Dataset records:
━━━
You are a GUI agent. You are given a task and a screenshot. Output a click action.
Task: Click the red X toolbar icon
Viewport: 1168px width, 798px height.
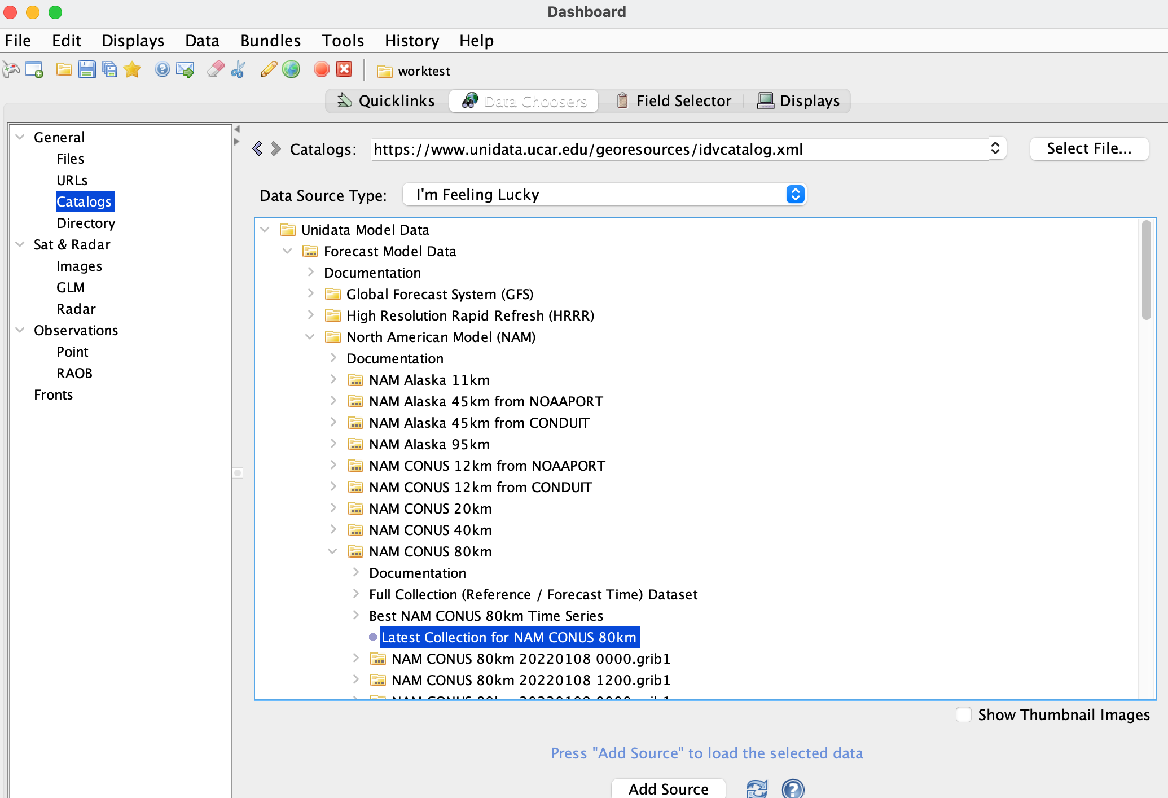(x=344, y=69)
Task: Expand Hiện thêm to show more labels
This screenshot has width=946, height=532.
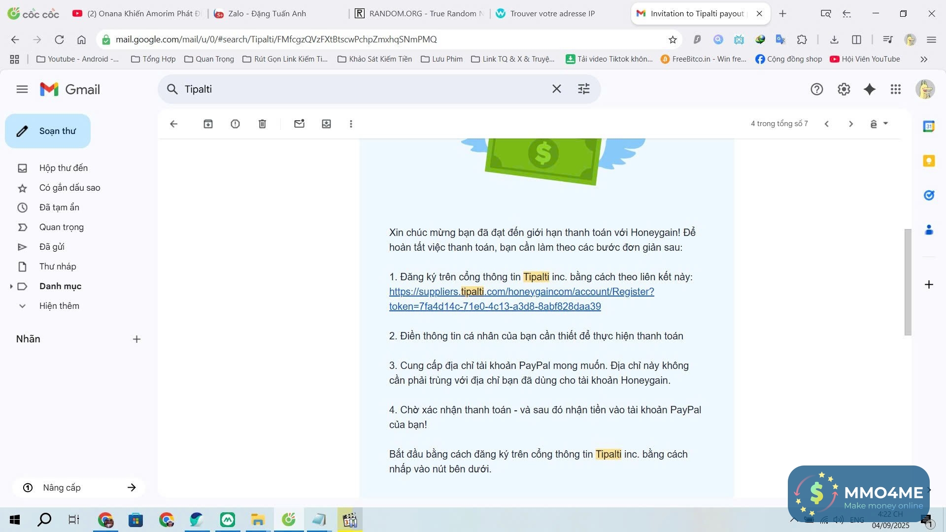Action: click(49, 306)
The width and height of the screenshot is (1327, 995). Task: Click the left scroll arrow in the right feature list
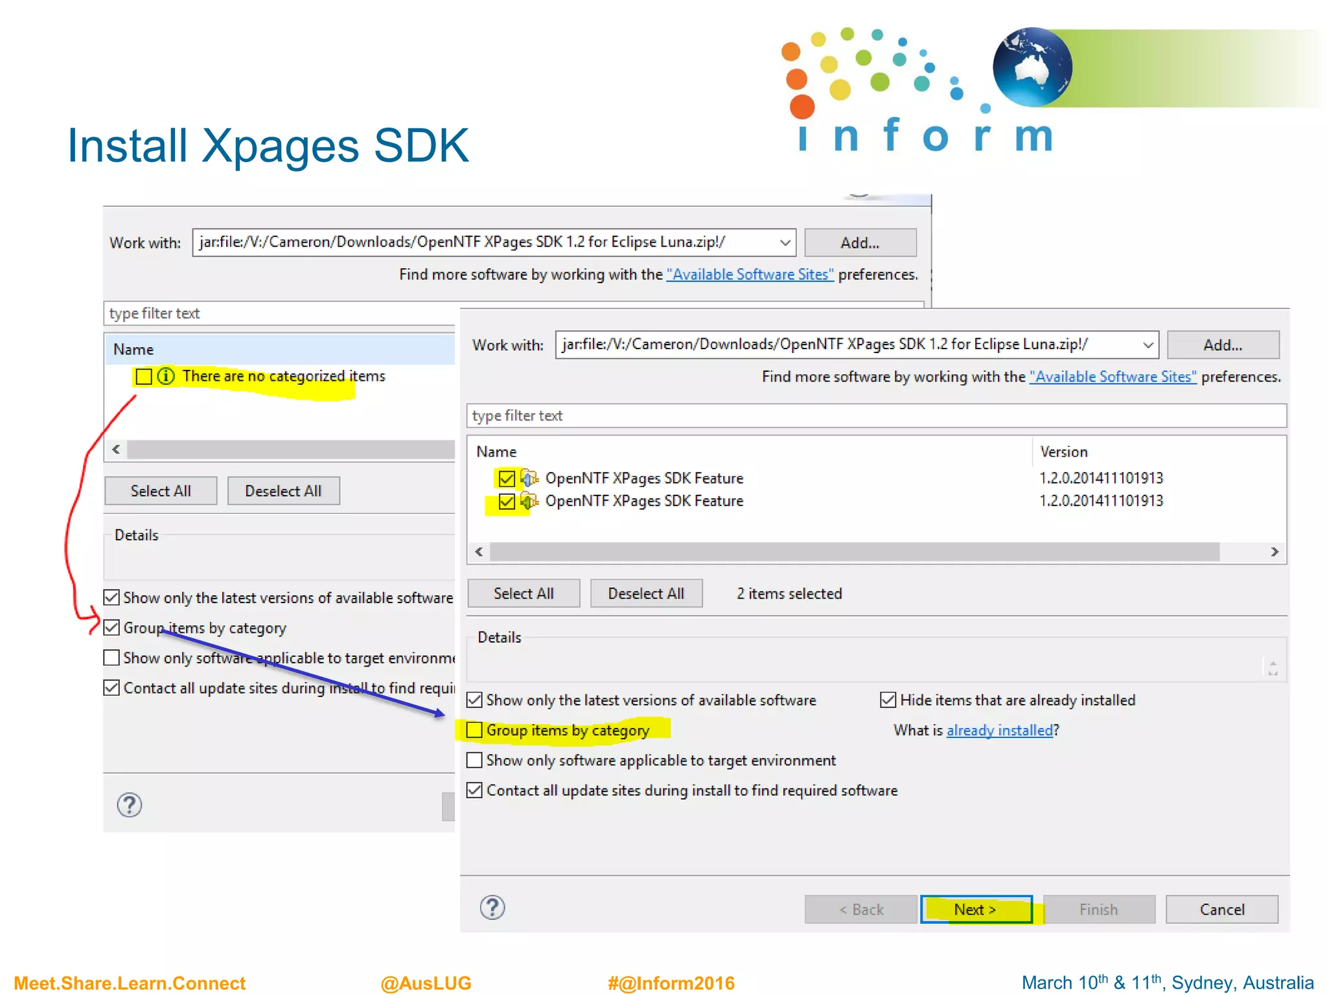pyautogui.click(x=479, y=552)
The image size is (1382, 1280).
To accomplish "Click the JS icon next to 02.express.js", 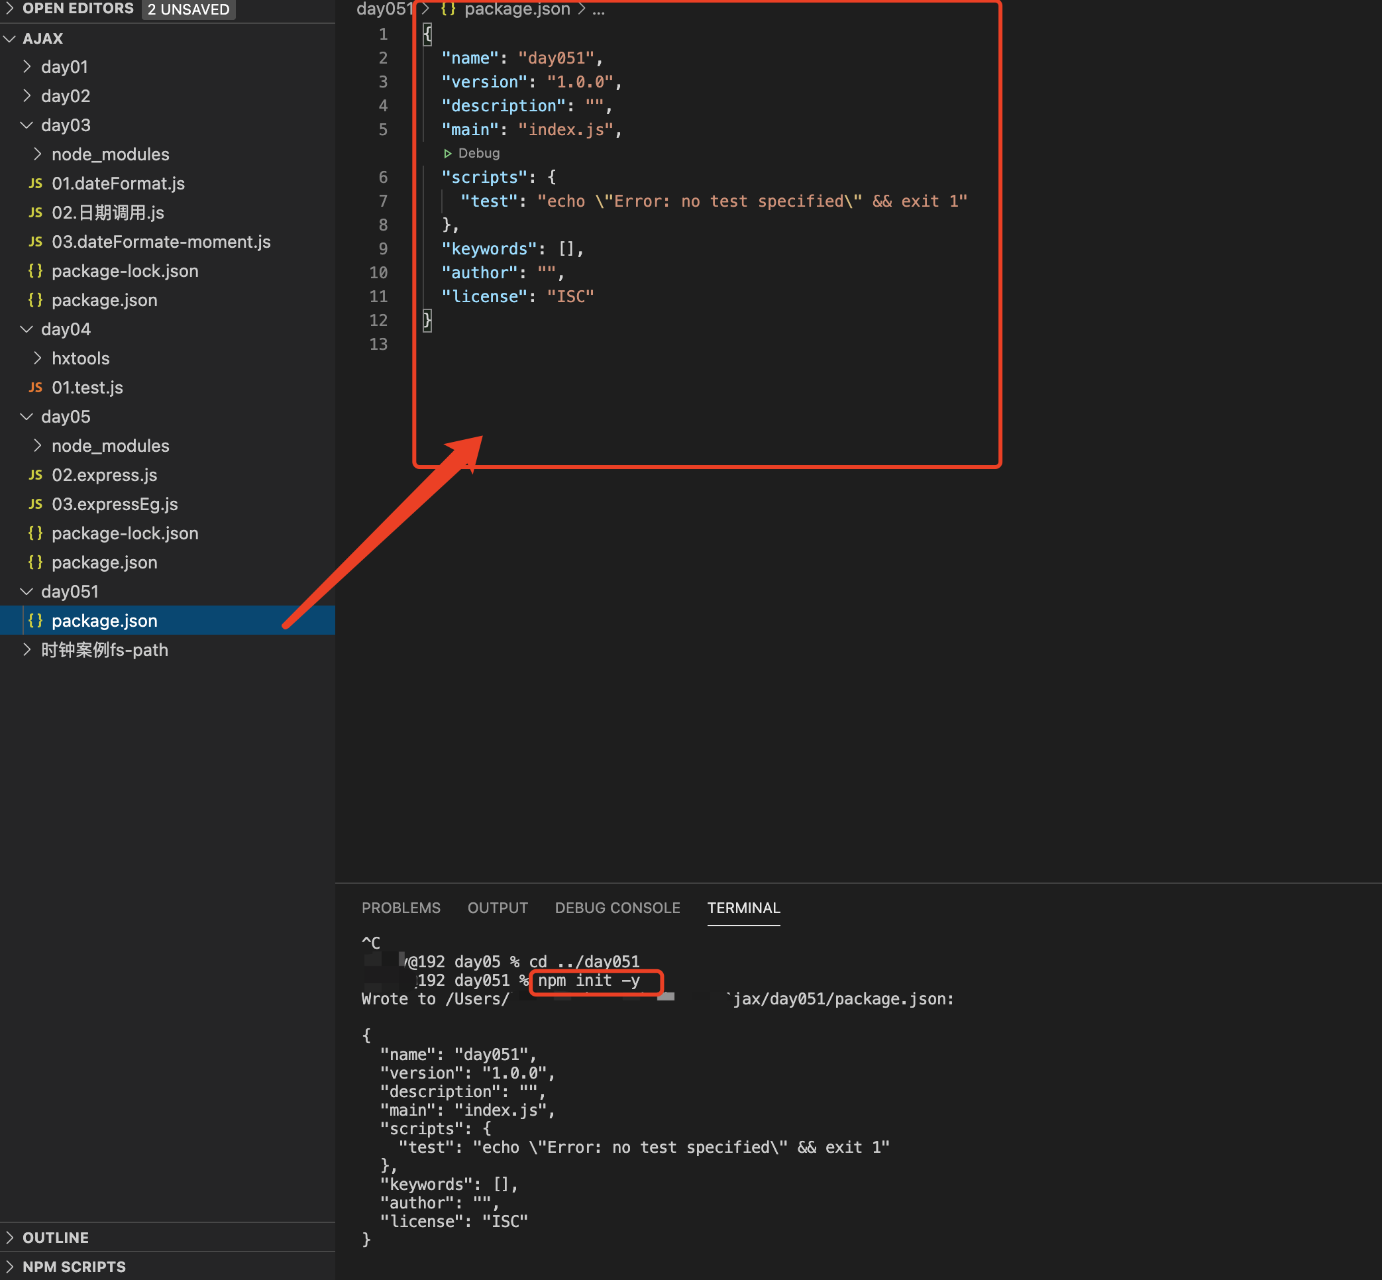I will [35, 474].
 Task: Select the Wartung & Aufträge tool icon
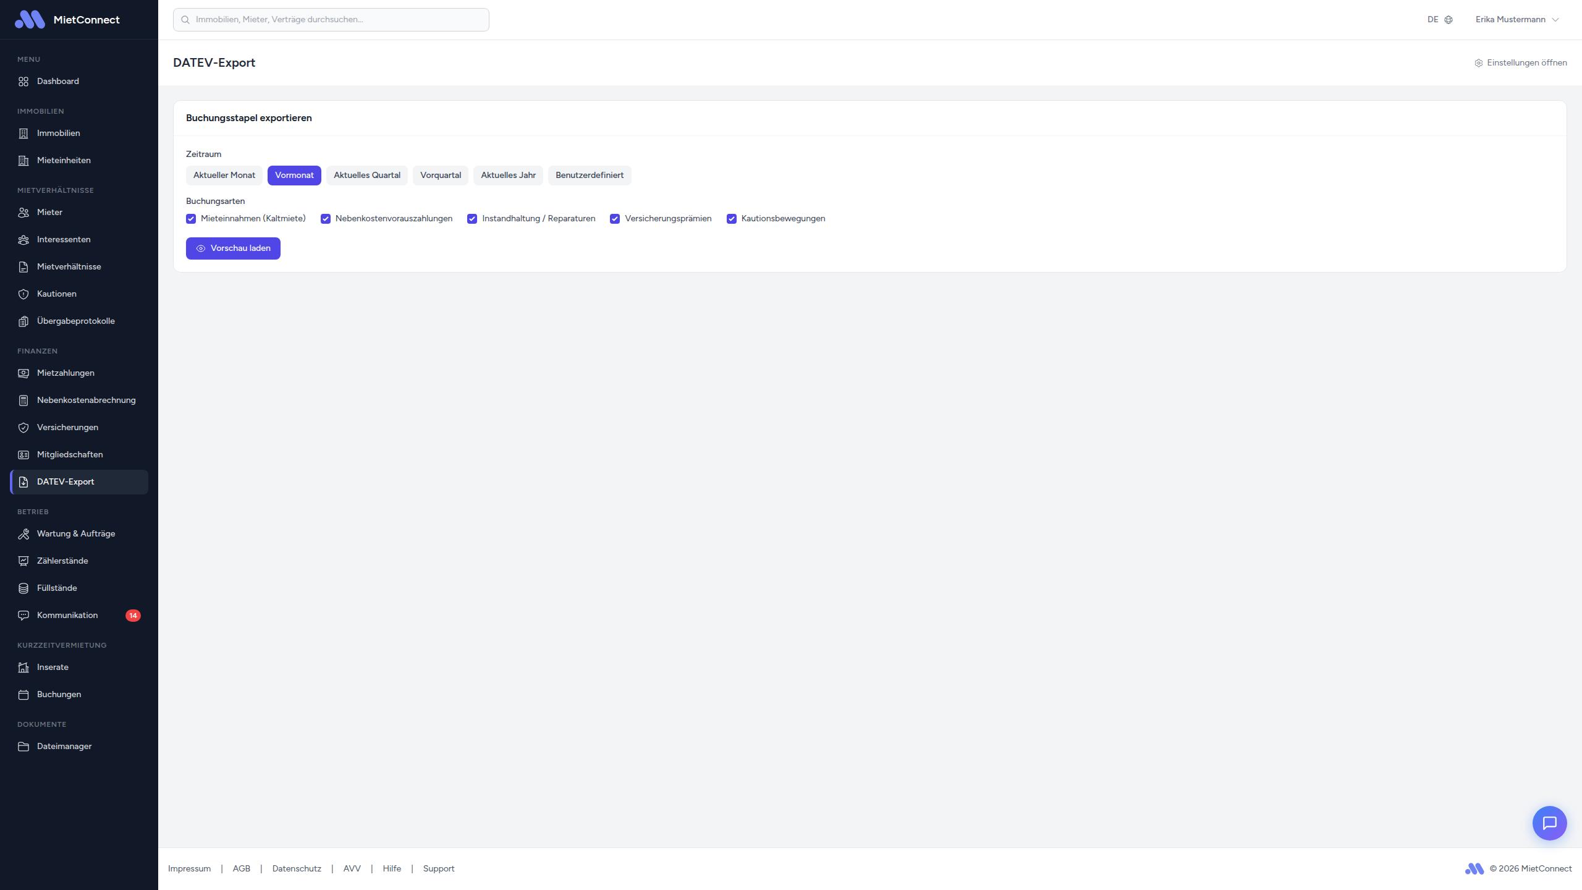click(23, 533)
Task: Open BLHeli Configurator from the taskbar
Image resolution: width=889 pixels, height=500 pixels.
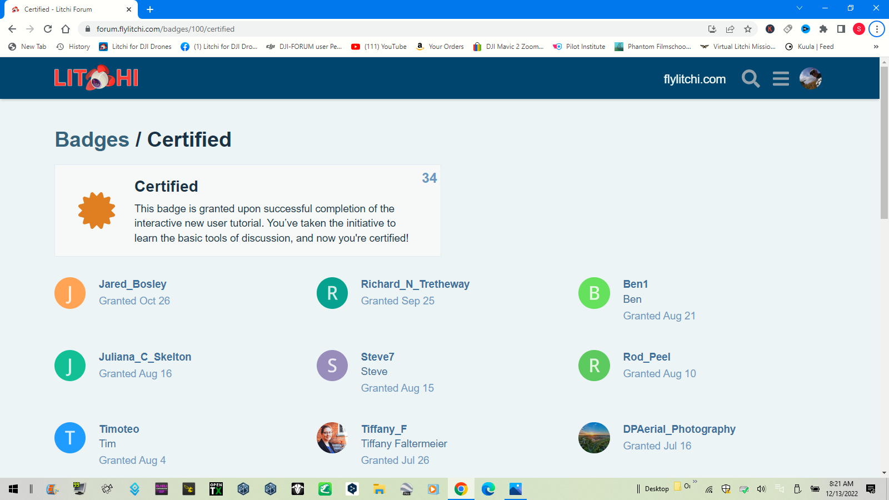Action: click(162, 489)
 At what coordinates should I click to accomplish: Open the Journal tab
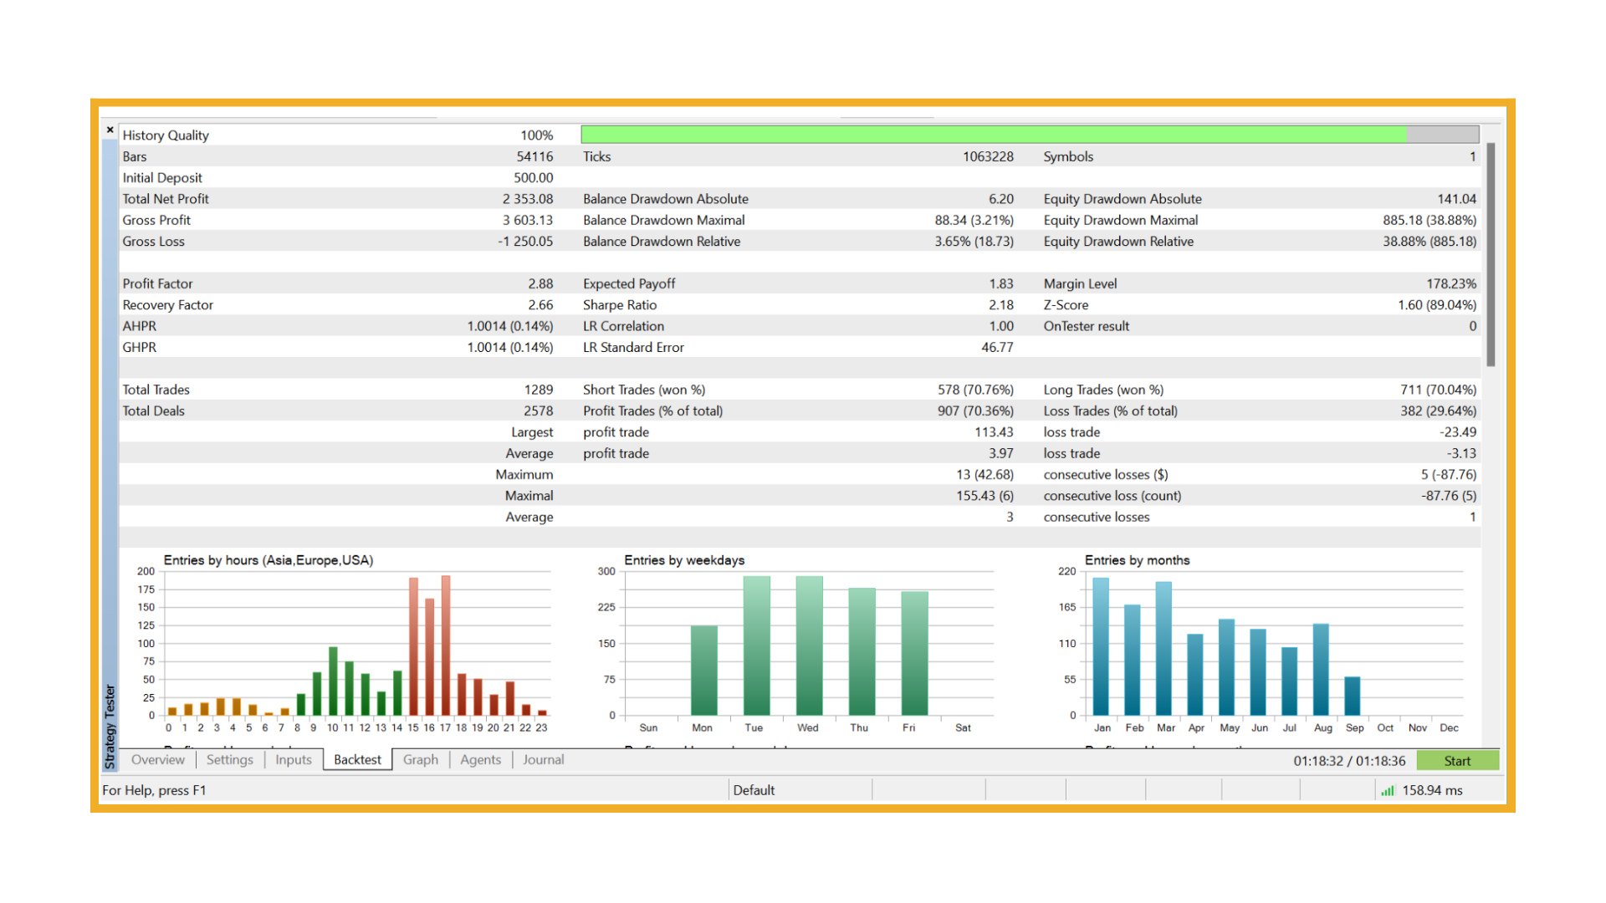point(543,760)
━━━
Exercise description: Your answer must be an exact copy of the lines from the line with "Image resolution: width=889" to the final line of the data, both ends included, and no pictures.

Your response:
Image resolution: width=889 pixels, height=500 pixels.
Action: click(162, 489)
 At what coordinates should I click to accomplish: Open the Journal tab
point(543,760)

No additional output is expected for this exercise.